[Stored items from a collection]
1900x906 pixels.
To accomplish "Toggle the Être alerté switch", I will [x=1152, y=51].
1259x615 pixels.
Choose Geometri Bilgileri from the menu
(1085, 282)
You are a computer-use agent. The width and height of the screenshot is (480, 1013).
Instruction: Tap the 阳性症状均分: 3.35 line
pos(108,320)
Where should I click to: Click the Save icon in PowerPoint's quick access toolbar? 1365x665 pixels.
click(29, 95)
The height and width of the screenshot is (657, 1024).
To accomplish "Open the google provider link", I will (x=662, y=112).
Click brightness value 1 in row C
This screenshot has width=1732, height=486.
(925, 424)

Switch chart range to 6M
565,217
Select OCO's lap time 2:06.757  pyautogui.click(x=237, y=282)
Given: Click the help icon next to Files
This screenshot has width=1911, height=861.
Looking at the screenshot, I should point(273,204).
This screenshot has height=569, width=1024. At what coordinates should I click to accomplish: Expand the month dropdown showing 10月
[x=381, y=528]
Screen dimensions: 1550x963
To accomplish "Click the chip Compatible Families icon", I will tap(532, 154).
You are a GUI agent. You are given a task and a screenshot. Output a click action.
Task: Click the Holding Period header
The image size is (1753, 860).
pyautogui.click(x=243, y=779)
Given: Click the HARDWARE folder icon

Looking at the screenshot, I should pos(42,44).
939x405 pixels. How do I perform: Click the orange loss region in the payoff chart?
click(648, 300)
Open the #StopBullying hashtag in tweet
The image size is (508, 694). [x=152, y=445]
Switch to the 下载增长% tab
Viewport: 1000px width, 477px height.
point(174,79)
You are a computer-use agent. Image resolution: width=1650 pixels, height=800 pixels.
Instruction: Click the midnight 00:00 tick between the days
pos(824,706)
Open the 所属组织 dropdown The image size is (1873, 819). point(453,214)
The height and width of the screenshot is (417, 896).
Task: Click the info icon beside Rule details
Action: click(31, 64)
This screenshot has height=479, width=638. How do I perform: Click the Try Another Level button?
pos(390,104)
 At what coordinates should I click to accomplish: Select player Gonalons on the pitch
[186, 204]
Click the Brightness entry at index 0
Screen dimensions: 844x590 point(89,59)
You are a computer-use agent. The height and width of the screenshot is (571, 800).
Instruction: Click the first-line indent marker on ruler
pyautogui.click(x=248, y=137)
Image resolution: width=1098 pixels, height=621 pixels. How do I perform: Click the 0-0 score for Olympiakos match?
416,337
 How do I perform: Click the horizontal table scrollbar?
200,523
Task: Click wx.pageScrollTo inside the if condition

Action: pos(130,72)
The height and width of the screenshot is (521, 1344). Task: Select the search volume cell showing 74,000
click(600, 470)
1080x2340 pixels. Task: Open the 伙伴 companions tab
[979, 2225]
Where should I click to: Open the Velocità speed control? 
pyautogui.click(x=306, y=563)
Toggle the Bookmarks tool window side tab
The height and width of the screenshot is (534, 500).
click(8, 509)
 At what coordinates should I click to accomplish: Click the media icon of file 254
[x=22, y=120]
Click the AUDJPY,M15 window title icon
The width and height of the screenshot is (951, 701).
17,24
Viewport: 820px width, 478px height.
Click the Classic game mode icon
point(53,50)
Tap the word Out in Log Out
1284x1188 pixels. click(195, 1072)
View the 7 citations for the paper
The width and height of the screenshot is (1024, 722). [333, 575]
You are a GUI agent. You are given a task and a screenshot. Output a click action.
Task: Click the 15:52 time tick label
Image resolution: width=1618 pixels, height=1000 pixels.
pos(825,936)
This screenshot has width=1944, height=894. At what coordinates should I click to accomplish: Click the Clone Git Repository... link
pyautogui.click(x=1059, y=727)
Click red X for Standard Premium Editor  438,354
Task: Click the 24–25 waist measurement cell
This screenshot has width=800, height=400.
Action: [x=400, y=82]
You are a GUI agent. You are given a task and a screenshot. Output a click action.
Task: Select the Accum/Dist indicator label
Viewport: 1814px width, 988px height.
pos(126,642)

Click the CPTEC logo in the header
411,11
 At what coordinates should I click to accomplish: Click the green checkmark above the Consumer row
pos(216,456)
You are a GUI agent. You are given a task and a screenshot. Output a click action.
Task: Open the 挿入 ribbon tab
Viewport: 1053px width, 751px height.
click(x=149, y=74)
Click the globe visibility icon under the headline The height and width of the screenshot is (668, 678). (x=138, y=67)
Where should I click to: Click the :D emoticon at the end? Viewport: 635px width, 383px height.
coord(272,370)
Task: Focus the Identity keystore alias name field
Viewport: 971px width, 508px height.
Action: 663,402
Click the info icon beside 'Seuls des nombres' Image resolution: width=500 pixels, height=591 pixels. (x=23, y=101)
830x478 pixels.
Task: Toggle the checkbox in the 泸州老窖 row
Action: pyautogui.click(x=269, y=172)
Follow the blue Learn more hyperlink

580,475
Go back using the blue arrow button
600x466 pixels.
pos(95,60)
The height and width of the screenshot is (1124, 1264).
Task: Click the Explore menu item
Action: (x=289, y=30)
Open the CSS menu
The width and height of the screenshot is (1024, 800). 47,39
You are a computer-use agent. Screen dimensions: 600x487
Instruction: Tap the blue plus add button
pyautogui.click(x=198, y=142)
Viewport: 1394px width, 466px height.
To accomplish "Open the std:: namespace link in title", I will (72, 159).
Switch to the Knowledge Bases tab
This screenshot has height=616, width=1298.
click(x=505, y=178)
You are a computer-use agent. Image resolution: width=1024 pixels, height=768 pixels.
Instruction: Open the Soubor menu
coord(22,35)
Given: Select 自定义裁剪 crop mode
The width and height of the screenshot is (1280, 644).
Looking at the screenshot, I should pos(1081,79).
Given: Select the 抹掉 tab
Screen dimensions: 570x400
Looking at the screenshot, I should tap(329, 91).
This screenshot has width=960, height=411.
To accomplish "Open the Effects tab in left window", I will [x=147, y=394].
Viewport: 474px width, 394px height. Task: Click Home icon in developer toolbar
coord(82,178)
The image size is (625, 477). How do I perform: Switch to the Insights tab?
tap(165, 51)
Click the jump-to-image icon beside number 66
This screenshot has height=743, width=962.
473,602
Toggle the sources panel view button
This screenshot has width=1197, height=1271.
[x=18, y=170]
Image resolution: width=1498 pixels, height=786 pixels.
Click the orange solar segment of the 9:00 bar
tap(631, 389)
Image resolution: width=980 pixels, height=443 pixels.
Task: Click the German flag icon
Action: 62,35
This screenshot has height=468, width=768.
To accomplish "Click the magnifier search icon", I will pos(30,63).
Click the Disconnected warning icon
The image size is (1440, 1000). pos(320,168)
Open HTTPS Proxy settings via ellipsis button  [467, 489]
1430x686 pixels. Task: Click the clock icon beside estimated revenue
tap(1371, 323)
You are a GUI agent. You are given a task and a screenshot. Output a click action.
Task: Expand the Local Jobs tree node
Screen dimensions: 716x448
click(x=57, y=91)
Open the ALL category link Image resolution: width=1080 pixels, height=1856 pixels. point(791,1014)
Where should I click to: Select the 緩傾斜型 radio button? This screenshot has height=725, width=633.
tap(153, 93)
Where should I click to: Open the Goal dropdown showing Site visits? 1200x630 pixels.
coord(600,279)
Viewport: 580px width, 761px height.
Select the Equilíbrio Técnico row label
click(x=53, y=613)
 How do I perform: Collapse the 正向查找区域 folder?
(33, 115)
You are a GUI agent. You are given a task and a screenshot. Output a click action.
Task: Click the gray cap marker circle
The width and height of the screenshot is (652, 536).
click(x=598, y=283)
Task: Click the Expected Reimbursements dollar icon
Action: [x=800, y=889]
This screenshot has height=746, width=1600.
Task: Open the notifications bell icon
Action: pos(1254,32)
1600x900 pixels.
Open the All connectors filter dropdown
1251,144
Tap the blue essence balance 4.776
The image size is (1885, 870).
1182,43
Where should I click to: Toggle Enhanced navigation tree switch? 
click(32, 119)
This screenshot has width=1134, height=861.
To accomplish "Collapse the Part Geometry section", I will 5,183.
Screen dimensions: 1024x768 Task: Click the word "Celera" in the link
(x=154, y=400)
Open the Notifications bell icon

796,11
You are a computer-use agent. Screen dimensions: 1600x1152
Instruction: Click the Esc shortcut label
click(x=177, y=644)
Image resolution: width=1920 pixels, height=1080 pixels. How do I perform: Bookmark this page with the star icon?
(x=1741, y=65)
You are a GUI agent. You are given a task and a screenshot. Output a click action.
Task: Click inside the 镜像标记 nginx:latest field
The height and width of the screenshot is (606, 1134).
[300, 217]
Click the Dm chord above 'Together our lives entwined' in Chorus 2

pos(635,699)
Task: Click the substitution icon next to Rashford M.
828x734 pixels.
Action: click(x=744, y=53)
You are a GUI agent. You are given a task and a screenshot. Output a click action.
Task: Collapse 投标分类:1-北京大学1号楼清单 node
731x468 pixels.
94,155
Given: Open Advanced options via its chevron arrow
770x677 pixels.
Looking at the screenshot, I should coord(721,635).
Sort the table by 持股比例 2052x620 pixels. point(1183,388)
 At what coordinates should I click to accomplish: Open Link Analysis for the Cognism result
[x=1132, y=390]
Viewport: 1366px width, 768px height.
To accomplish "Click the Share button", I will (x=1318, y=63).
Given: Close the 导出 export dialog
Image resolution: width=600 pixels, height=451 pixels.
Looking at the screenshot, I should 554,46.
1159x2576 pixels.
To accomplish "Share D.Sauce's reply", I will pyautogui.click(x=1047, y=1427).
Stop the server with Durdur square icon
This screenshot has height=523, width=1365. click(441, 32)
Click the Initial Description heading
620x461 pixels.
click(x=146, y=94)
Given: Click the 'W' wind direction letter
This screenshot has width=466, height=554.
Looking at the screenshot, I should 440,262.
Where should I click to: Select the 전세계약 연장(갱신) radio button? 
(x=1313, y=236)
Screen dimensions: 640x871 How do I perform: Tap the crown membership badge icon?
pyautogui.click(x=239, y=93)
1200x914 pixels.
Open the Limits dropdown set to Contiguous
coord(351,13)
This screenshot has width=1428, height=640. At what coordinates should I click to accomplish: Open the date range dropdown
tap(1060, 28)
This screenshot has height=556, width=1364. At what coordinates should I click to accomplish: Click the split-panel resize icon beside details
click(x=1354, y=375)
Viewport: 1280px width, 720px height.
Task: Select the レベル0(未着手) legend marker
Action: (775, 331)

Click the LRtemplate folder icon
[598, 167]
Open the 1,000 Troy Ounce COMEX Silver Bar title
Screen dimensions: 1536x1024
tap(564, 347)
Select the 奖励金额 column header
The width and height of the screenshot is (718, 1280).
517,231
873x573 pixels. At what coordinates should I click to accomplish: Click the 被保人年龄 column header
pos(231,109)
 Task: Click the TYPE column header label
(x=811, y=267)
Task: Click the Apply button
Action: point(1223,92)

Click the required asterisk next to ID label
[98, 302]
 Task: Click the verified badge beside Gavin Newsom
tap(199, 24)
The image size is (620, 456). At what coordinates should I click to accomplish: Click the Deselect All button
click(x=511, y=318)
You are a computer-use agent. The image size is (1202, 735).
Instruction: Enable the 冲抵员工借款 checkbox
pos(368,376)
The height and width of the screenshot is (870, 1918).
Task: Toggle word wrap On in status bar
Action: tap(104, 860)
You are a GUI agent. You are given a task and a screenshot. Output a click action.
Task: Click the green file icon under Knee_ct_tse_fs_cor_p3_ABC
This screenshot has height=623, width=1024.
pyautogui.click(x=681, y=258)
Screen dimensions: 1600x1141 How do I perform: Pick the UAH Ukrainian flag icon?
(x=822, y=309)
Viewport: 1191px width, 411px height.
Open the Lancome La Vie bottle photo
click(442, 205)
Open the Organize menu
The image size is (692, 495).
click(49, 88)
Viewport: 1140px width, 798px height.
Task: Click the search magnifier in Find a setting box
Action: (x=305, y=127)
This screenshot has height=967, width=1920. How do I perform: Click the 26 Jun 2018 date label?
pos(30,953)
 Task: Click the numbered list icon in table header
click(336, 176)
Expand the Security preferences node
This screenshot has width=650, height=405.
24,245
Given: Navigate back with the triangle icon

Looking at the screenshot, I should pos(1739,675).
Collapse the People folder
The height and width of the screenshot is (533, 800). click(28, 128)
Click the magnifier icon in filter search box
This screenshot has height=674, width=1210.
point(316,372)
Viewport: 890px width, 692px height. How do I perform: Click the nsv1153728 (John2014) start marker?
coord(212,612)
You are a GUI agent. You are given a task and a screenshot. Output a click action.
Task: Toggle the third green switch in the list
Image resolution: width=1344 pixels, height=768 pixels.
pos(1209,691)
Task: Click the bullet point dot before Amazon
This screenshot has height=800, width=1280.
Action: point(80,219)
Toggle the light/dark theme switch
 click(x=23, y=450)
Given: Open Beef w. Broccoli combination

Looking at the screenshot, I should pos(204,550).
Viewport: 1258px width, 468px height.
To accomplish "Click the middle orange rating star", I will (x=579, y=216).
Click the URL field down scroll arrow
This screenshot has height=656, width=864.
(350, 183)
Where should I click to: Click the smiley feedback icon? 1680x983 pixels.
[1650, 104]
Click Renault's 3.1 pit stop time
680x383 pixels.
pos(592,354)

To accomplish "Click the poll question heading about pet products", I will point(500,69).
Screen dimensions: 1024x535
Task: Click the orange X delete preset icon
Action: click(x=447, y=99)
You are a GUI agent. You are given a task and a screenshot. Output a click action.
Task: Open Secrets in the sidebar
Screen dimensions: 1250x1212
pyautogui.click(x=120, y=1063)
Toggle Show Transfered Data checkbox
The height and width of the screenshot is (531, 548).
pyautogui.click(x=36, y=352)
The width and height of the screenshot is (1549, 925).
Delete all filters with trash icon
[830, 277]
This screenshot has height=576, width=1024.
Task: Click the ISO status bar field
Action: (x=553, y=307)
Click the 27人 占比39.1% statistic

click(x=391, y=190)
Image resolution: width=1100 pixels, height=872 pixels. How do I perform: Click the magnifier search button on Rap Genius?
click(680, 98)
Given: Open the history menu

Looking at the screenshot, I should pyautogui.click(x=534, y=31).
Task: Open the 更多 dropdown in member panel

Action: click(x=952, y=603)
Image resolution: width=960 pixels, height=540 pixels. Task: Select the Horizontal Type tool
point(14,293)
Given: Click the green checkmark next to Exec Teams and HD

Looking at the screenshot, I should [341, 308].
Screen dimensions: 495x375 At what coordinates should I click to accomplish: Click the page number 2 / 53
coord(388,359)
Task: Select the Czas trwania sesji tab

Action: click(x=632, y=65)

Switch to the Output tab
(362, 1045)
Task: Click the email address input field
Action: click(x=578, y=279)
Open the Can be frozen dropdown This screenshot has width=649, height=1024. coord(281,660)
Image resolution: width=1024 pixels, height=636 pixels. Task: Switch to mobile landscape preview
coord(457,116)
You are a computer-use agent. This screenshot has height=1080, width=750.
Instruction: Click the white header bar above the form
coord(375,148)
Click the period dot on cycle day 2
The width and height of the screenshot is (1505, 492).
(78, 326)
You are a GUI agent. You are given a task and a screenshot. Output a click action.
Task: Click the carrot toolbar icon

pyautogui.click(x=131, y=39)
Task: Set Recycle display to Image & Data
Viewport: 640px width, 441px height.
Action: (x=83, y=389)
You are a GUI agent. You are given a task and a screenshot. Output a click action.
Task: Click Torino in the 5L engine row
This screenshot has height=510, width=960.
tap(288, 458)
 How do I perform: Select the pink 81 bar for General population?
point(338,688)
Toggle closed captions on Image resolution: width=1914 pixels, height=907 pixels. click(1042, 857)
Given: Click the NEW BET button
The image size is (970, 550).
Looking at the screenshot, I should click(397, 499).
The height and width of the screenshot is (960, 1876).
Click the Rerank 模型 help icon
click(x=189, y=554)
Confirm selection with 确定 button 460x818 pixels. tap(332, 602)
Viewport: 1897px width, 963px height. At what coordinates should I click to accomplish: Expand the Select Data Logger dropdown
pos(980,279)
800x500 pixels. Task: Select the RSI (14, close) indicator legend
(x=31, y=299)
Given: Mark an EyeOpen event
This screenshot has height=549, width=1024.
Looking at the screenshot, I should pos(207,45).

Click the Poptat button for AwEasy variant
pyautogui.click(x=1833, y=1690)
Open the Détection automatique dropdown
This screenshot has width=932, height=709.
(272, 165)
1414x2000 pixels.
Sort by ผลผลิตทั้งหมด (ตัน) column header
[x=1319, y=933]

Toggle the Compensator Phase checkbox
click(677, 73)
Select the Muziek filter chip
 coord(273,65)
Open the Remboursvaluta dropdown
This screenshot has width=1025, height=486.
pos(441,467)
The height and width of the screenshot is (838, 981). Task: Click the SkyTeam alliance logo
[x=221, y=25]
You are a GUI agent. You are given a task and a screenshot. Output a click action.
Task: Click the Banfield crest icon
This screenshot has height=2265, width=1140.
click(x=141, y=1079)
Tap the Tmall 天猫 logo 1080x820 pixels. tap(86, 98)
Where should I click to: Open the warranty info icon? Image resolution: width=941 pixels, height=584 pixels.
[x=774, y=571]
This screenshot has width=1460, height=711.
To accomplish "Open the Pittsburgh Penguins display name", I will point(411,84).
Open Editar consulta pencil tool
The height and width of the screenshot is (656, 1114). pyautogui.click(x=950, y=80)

TASK DIRECTIONS: Pull every line containing the string "time" out of the data above and copy it.

OUTPUT:
Select OCO's lap time 2:06.757  pyautogui.click(x=237, y=282)
Task: Click the 15:52 time tick label
Click Renault's 3.1 pit stop time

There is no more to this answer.